* _Короткое задание 1_:
Перепишите из отрывка мемуаров фрагмент, который начинается словами «в) Еще несколько» и заканчивается словами «внутри парового шара.».

Мемуары - Андрэ Моруа
Шрифт:
Интервал:
Закладка:
б) Дописать «Историю Франции» и тем самым завершить трилогию (Франция — Англия — Соединенные Штаты).
в) Еще несколько романов о нашем времени, особенно о периоде 1939–1946 годов, ввести в действие детей моих героев.
— Написать биографии Чехова и Толстого, обе книги были почти закончены в 1939 году, но все записи пропали.
Затем… Но будет ли еще что-нибудь затем?
31 декабря 1946.
Последний день года. Наш холм окутан такой густой пеленой, что на расстоянии ста метров уже ничего не видно. Только несколько призрачных деревьев маячат в тумане. Сегодня ночью обрабатывать наши луга приходили кабаны. Почты нет. Почтальон, должно быть, заблудился или отдыхает. Дом, стоящий вдалеке от деревни на вершине другого холма, как будто повис внутри парового шара.

* _Исходные данные_:

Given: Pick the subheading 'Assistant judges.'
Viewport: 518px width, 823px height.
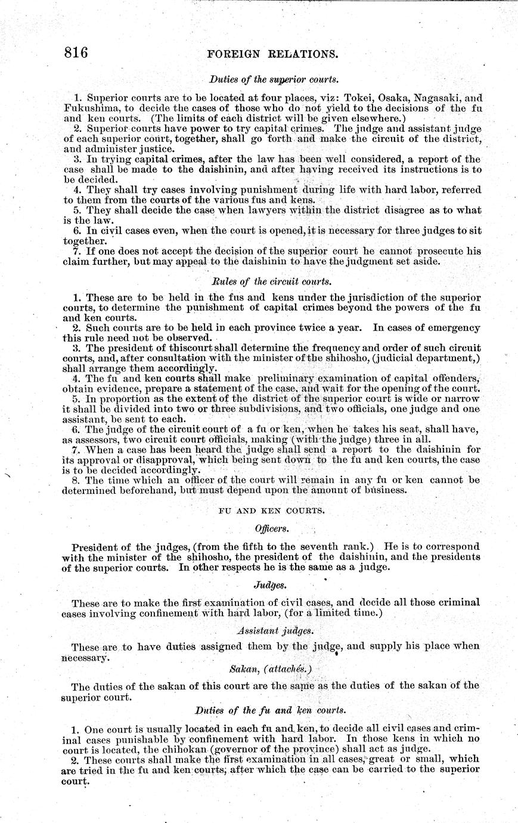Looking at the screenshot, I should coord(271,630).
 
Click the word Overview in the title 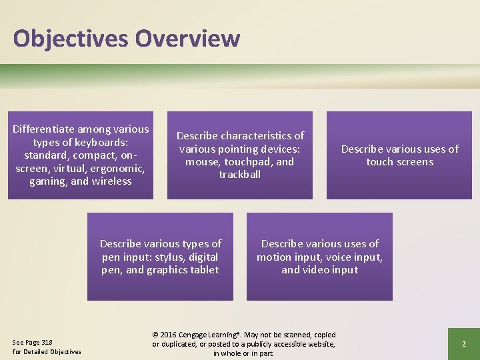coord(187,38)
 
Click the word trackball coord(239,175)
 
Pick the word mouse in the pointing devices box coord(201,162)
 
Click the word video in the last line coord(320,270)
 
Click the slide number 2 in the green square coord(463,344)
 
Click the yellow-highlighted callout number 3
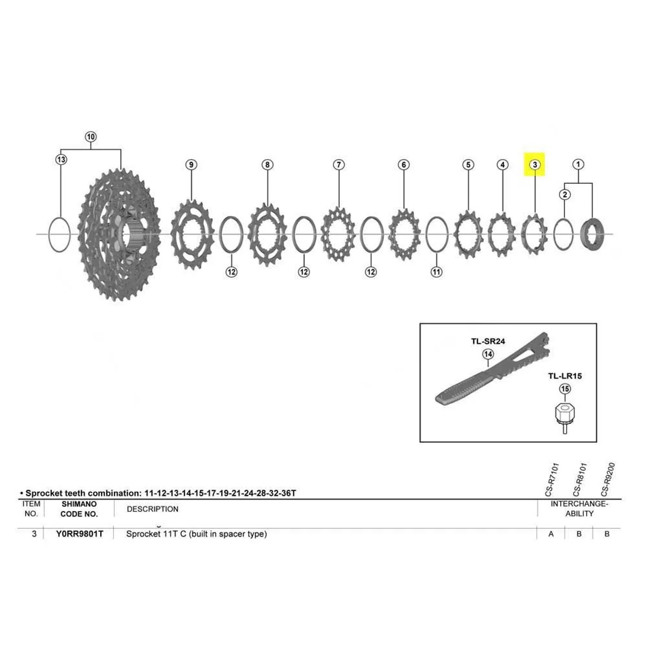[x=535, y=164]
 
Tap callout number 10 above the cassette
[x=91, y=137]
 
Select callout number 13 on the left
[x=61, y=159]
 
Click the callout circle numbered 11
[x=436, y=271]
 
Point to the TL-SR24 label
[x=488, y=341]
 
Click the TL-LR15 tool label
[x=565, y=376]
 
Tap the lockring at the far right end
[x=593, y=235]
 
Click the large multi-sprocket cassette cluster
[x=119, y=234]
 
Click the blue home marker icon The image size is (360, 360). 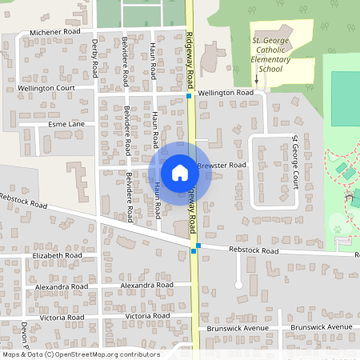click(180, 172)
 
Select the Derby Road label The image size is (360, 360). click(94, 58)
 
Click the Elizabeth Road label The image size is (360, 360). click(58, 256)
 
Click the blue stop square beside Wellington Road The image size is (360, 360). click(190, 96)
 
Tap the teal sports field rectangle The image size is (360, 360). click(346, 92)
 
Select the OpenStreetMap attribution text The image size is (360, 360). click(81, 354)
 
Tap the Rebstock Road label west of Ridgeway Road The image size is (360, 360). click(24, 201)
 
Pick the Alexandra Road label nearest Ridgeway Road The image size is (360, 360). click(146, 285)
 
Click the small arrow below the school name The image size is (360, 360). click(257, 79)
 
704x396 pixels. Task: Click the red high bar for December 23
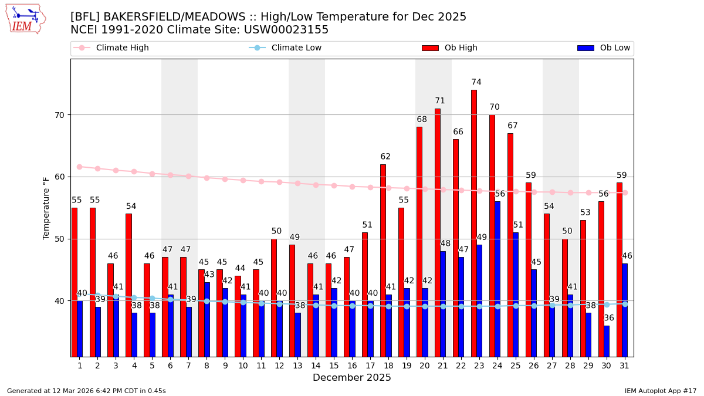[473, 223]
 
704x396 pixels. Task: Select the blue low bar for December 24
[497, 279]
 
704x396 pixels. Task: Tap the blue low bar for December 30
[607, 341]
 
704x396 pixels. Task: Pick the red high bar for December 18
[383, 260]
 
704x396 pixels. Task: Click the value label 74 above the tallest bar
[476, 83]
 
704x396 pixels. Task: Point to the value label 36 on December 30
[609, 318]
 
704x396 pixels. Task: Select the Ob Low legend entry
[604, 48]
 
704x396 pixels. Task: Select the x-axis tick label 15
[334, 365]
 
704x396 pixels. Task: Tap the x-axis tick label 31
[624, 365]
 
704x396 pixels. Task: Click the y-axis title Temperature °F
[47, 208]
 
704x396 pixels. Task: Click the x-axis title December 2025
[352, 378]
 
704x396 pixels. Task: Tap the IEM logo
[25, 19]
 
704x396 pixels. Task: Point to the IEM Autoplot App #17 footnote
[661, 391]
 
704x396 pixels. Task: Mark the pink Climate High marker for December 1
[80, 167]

* * *

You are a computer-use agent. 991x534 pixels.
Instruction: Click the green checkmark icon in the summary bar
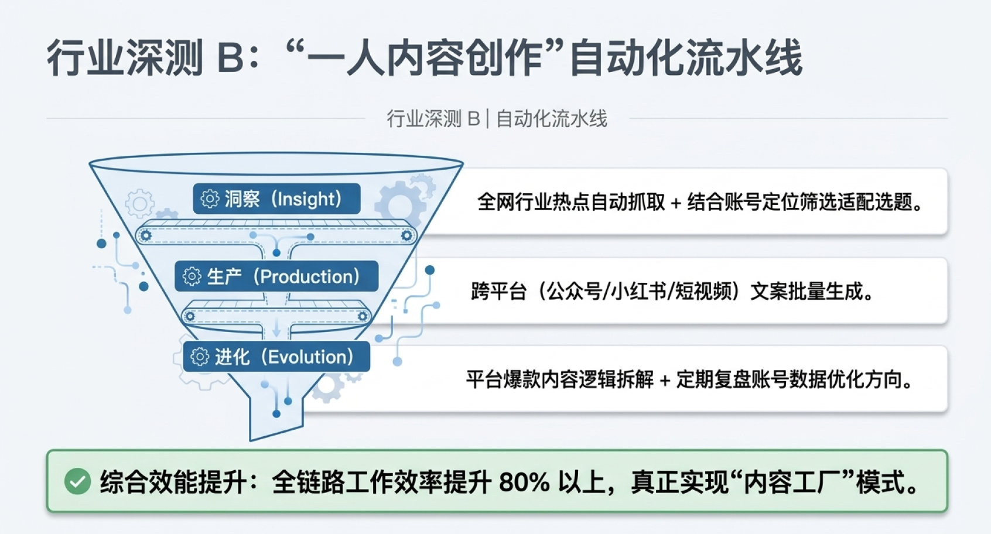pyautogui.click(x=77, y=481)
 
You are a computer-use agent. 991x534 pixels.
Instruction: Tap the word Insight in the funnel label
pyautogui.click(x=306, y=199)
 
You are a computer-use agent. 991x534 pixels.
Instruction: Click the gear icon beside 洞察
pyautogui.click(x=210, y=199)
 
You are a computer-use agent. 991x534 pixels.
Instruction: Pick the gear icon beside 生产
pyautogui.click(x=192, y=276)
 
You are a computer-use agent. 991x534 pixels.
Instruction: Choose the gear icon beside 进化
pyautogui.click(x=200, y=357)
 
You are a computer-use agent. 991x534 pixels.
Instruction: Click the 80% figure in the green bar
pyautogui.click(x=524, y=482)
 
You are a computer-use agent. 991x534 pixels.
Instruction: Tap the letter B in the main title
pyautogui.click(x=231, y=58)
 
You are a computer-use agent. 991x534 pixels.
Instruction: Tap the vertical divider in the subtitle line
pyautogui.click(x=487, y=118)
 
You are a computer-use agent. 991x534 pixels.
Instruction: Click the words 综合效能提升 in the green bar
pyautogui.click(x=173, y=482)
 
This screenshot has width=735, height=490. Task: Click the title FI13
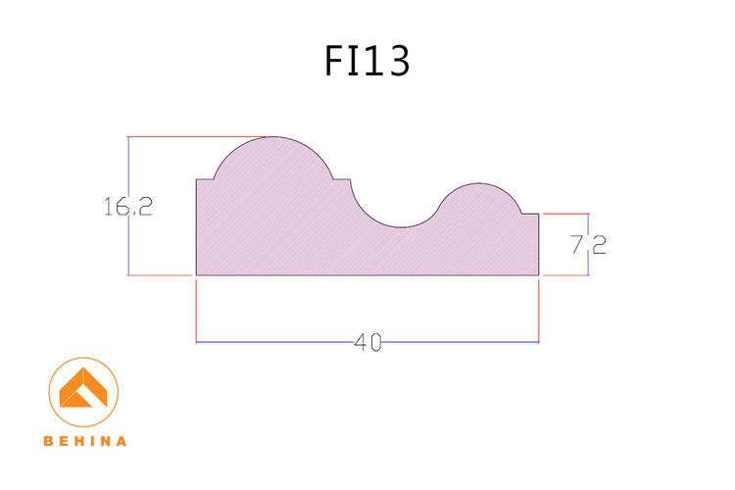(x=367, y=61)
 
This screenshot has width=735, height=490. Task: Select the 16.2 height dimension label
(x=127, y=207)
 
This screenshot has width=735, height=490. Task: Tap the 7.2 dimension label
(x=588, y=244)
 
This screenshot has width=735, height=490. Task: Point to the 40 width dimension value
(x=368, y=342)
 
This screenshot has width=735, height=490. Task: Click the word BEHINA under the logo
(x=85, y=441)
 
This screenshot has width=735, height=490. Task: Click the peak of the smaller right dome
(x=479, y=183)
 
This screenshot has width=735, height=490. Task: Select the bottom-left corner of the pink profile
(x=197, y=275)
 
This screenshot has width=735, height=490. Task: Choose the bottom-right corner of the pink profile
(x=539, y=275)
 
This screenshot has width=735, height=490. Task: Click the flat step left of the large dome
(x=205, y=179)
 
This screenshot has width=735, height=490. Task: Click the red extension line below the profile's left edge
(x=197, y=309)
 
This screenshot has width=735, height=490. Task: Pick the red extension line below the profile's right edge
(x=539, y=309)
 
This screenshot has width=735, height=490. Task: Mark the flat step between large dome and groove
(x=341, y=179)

* _Короткое задание 2_:
Пожалуйста, повторите дословно только те строки записей, что начинаются со строки, содержащей «This screenshot has width=735, height=490. Task: Click the title», и заканчиваются строкой, содержащей «(x=197, y=275)», включая обе. Изображения в ответ не включайте.

* _Письменное решение 1_:
в) Еще несколько романов о нашем времени, особенно о периоде 1939–1946 годов, ввести в действие детей моих героев.
— Написать биографии Чехова и Толстого, обе книги были почти закончены в 1939 году, но все записи пропали.
Затем… Но будет ли еще что-нибудь затем?
31 декабря 1946.
Последний день года. Наш холм окутан такой густой пеленой, что на расстоянии ста метров уже ничего не видно. Только несколько призрачных деревьев маячат в тумане. Сегодня ночью обрабатывать наши луга приходили кабаны. Почты нет. Почтальон, должно быть, заблудился или отдыхает. Дом, стоящий вдалеке от деревни на вершине другого холма, как будто повис внутри парового шара.

* _Письменное решение 2_:
This screenshot has width=735, height=490. Task: Click the title FI13
(x=367, y=61)
 
This screenshot has width=735, height=490. Task: Select the 16.2 height dimension label
(x=127, y=207)
 
This screenshot has width=735, height=490. Task: Tap the 7.2 dimension label
(x=588, y=244)
 
This screenshot has width=735, height=490. Task: Point to the 40 width dimension value
(x=368, y=342)
 
This screenshot has width=735, height=490. Task: Click the word BEHINA under the logo
(x=85, y=441)
 
This screenshot has width=735, height=490. Task: Click the peak of the smaller right dome
(x=479, y=183)
 
This screenshot has width=735, height=490. Task: Select the bottom-left corner of the pink profile
(x=197, y=275)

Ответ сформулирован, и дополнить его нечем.